WHAT YOU SHOULD DO: Return exactly the span of lines in the following data that opens with the line containing "Task: Expand the Utilities" and closes with the line containing "This screenshot has height=338, width=477.". Include nothing else.

═══ EXERCISE DATA

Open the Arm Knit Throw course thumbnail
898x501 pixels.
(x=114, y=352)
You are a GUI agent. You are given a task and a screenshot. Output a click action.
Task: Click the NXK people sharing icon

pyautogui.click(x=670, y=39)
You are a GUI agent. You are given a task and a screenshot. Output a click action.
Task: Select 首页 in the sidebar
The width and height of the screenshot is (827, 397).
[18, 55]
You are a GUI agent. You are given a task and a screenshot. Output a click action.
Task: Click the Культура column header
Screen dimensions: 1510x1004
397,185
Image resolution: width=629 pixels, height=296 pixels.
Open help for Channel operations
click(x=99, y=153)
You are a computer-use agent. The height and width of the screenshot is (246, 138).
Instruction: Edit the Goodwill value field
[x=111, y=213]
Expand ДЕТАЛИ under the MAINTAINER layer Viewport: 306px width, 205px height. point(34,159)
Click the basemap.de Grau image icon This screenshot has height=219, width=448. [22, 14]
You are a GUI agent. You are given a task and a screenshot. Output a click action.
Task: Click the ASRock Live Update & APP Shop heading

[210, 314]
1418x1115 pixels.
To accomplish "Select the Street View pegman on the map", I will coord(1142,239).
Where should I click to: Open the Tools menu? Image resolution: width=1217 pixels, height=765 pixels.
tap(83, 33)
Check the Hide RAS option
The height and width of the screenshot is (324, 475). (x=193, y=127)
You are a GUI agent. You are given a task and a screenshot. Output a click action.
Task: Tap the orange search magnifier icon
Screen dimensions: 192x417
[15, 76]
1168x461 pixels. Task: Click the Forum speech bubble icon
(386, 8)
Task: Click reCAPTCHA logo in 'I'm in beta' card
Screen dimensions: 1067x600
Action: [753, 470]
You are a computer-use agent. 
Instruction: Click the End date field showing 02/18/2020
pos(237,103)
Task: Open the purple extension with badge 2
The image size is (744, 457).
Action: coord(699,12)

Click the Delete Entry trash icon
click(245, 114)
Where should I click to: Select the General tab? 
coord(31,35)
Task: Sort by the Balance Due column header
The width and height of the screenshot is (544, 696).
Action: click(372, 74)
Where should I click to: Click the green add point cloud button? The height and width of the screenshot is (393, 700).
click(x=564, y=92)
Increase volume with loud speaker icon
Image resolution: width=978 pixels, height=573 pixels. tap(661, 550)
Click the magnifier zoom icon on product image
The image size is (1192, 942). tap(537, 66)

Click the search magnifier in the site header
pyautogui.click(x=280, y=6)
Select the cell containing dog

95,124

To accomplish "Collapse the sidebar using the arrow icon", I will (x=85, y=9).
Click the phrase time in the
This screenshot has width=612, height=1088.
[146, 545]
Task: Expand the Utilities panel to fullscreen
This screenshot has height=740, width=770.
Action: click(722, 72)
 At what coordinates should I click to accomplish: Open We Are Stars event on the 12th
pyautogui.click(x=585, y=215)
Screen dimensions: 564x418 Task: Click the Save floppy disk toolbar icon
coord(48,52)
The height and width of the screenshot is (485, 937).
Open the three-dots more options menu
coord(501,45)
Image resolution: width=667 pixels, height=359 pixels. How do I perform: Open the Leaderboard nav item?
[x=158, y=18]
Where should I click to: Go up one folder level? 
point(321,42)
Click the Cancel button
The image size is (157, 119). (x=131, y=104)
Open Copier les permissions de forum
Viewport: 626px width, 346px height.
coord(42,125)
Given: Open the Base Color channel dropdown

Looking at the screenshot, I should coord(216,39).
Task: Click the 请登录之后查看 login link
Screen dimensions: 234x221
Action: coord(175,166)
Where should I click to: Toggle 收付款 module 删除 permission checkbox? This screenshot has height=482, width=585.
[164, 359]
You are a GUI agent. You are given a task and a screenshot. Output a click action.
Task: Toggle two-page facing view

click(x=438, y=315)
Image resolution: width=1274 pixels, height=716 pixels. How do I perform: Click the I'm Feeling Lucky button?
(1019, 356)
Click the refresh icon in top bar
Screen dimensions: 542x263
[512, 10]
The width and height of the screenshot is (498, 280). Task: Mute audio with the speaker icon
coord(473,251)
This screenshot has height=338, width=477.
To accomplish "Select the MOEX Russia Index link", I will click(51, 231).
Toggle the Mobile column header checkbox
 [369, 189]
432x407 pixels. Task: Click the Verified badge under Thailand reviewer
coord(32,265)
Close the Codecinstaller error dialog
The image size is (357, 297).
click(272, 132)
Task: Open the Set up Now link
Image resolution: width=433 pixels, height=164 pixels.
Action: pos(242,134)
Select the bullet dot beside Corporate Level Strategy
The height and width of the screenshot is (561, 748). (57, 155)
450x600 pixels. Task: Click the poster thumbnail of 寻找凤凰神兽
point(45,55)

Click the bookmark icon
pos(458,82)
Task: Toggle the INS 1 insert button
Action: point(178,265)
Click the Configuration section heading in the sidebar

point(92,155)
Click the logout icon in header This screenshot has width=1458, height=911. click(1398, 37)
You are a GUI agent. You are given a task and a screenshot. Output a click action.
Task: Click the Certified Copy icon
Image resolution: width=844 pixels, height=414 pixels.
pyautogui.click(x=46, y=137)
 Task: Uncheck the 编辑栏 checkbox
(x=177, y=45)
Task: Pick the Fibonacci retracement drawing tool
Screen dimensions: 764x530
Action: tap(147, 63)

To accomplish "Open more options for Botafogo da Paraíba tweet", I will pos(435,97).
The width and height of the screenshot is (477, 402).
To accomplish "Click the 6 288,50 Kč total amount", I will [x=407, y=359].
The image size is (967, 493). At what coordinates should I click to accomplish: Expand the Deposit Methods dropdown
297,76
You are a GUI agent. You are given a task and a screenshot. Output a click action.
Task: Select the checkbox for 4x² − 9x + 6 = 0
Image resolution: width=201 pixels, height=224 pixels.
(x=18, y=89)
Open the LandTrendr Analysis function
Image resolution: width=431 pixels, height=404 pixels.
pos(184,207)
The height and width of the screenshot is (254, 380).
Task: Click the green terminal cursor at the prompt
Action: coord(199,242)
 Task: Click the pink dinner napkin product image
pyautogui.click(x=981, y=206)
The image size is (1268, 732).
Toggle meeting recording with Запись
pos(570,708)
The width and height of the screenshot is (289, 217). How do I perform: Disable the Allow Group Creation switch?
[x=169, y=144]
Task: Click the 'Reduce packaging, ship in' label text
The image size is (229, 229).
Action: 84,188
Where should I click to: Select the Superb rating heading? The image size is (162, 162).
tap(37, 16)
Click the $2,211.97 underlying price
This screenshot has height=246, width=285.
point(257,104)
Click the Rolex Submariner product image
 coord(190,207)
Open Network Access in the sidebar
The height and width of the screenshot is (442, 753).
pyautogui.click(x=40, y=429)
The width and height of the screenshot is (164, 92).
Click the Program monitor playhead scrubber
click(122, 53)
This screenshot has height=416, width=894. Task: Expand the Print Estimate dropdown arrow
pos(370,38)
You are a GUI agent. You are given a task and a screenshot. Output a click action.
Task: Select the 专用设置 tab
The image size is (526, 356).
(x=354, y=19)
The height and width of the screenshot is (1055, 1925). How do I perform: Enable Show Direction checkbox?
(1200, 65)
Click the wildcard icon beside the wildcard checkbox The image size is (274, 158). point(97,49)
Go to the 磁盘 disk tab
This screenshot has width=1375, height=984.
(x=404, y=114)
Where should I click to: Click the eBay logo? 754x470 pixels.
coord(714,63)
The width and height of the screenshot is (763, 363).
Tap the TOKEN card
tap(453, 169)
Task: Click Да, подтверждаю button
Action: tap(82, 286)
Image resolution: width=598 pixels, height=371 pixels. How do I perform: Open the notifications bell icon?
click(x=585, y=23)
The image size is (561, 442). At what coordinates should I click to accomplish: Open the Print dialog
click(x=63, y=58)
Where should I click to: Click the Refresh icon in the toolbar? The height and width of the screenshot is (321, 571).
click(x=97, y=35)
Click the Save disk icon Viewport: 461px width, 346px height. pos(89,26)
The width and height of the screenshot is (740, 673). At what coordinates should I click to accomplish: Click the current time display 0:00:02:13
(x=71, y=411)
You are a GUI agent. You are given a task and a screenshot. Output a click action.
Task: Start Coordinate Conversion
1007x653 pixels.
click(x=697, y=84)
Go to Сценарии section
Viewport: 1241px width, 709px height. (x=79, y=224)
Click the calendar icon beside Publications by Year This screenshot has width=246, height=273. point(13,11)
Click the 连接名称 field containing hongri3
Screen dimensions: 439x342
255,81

══════

WRITTEN SOLUTION:
Task: Expand the Utilities panel to fullscreen
This screenshot has height=740, width=770.
Action: click(722, 72)
 At what coordinates should I click to accomplish: Open We Are Stars event on the 12th
pyautogui.click(x=585, y=215)
Screen dimensions: 564x418 Task: Click the Save floppy disk toolbar icon
coord(48,52)
The height and width of the screenshot is (485, 937).
Open the three-dots more options menu
coord(501,45)
Image resolution: width=667 pixels, height=359 pixels. How do I perform: Open the Leaderboard nav item?
[x=158, y=18]
Where should I click to: Go up one folder level? 
point(321,42)
Click the Cancel button
The image size is (157, 119). (x=131, y=104)
Open Copier les permissions de forum
Viewport: 626px width, 346px height.
coord(42,125)
Given: Open the Base Color channel dropdown

Looking at the screenshot, I should coord(216,39).
Task: Click the 请登录之后查看 login link
Screen dimensions: 234x221
Action: coord(175,166)
Where should I click to: Toggle 收付款 module 删除 permission checkbox? This screenshot has height=482, width=585.
[164, 359]
You are a GUI agent. You are given a task and a screenshot. Output a click action.
Task: Toggle two-page facing view

click(x=438, y=315)
Image resolution: width=1274 pixels, height=716 pixels. How do I perform: Click the I'm Feeling Lucky button?
(1019, 356)
Click the refresh icon in top bar
Screen dimensions: 542x263
[512, 10]
The width and height of the screenshot is (498, 280). Task: Mute audio with the speaker icon
coord(473,251)
This screenshot has height=338, width=477.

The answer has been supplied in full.